What is being asked =>
Please rewrite the material below, replacing "Viewport" with "Screen size" and keeping everything else unchanged. Leave out the pictures.

Records:
>> START

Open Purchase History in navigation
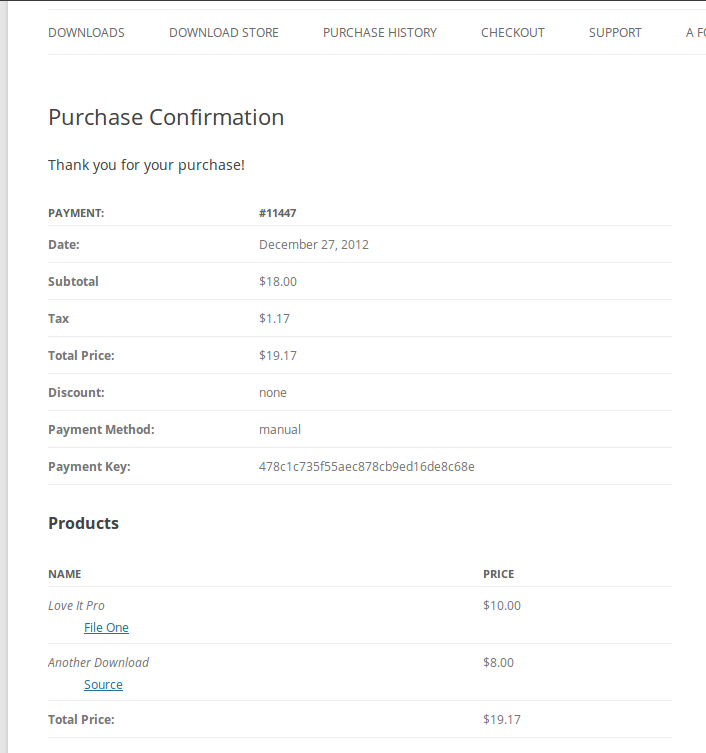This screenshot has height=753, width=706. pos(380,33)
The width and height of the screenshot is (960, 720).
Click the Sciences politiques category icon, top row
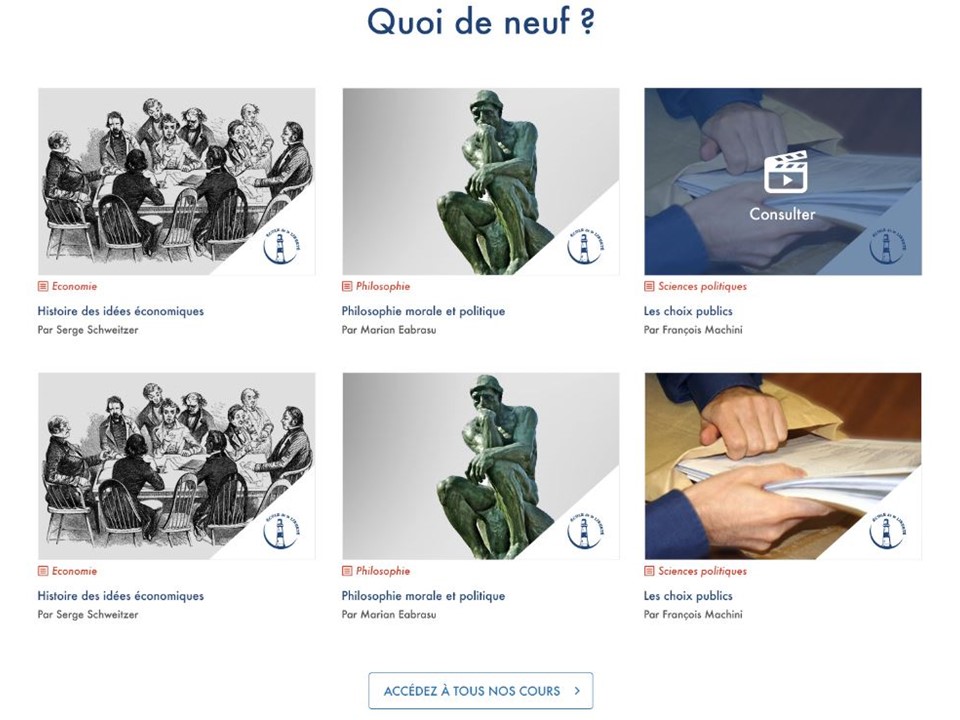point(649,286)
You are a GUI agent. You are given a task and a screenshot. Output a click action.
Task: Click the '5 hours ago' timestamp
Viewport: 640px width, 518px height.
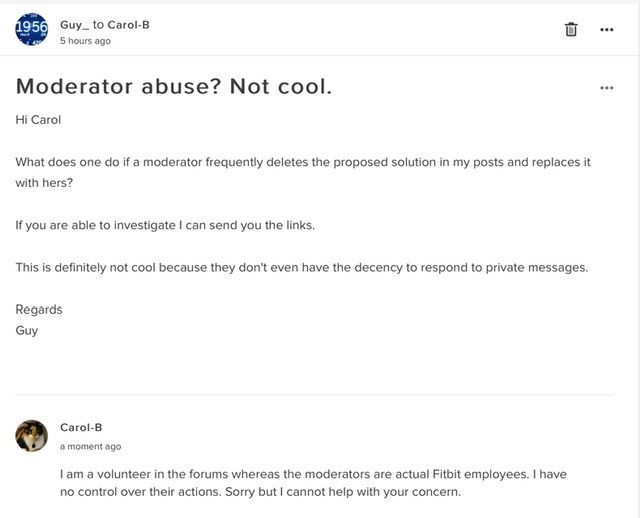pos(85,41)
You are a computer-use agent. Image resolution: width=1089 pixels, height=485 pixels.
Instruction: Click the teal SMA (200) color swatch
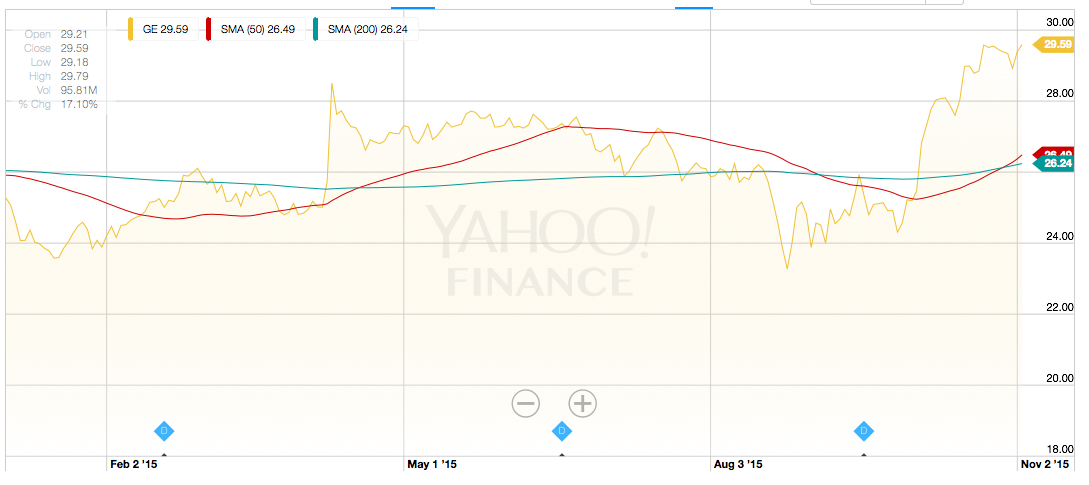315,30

>> END

Answer to the problem =>
Open Purchase History in navigation
This screenshot has height=753, width=706. pos(380,33)
The width and height of the screenshot is (960, 720).
Click the Sciences politiques category icon, top row
point(649,286)
You are a GUI agent. You are given a task and a screenshot. Output a click action.
Task: Click the '5 hours ago' timestamp
Screen size: 640px width, 518px height.
pos(85,41)
You are a computer-use agent. Image resolution: width=1089 pixels, height=485 pixels.
Instruction: Click the teal SMA (200) color swatch
315,30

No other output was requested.